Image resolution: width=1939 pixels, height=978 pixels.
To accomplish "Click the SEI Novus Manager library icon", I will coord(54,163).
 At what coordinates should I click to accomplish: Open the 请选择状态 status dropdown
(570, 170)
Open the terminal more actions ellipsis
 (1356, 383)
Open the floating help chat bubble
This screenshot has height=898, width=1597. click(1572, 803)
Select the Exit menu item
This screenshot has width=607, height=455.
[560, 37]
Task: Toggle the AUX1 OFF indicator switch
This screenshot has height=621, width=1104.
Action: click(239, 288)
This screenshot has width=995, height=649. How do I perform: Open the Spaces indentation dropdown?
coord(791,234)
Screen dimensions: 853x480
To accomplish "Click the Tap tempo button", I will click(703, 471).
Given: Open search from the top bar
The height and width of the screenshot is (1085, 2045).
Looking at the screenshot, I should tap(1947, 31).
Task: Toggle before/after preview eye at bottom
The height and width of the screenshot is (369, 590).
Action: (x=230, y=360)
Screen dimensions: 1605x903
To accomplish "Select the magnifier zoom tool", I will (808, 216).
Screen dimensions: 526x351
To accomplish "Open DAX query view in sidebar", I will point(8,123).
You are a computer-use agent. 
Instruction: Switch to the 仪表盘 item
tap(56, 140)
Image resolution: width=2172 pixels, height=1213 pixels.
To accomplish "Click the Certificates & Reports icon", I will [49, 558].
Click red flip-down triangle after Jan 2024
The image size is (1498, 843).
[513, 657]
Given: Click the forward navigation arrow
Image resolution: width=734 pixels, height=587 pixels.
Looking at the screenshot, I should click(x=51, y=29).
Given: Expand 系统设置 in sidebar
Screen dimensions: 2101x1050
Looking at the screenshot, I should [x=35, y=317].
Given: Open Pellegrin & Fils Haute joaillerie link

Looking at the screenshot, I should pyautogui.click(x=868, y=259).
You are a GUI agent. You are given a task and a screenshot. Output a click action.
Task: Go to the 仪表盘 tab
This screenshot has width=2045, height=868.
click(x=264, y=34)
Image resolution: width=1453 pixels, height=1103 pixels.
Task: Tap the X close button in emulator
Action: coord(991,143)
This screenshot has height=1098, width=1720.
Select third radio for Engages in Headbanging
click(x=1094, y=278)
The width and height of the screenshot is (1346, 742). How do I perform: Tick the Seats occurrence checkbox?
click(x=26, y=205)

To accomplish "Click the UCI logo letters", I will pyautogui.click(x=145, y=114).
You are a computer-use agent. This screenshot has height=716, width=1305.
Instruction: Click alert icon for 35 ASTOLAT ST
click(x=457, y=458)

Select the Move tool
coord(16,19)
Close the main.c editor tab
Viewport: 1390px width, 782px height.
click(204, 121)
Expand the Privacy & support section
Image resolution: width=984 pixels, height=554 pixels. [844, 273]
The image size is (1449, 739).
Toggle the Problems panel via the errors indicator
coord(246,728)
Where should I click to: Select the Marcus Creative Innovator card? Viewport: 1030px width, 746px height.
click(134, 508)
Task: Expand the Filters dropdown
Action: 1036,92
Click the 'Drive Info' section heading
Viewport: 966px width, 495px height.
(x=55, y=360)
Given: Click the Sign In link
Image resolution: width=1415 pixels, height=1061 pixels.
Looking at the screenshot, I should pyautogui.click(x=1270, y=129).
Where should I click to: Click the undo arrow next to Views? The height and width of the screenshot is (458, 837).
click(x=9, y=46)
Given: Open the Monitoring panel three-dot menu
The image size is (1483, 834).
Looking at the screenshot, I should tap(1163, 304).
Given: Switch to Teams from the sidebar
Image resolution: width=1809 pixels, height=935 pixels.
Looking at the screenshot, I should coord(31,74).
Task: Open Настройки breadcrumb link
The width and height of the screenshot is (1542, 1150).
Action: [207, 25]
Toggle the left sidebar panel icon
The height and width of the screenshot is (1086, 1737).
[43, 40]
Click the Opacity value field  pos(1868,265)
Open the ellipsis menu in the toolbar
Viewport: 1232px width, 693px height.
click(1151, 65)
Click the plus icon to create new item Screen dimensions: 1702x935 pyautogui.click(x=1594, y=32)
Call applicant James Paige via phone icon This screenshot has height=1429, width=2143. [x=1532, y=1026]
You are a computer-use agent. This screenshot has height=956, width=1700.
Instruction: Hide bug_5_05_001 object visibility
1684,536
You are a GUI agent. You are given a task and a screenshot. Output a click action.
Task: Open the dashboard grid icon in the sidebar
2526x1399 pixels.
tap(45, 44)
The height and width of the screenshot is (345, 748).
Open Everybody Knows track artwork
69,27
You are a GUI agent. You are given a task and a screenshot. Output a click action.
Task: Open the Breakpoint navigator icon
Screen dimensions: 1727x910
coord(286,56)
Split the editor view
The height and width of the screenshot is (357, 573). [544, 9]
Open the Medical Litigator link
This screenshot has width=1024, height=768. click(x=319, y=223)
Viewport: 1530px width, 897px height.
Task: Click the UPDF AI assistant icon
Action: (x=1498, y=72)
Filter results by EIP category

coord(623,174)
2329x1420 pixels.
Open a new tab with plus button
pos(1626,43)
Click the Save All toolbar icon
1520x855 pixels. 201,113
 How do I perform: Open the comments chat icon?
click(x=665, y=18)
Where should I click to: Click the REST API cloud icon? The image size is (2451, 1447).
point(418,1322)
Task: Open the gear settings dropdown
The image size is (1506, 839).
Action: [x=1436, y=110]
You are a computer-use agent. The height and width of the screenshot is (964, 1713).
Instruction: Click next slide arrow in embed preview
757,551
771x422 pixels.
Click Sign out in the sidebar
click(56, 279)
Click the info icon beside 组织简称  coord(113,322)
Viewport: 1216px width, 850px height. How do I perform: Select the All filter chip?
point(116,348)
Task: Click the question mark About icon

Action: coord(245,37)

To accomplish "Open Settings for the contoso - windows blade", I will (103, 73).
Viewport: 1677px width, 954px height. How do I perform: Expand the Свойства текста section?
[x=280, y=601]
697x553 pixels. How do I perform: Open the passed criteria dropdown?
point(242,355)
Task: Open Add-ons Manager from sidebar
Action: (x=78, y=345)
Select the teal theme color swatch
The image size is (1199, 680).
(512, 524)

#####

**Task statement:** Lines that contain "agent" are the result; find them in the entries above and copy each one.

**Expected answer:**
You are a computer-use agent. 
You are a GUI agent. You are given a task and a screenshot. Output a click action.
You are a computer-use agent. This screenshot has height=716, width=1305.
You are a computer-use agent. This screenshot has height=956, width=1700.
You are a GUI agent. You are given a task and a screenshot. Output a click action.
You are a GUI agent. You are given a task and a screenshot. Output a click action.
You are a computer-use agent. The height and width of the screenshot is (964, 1713).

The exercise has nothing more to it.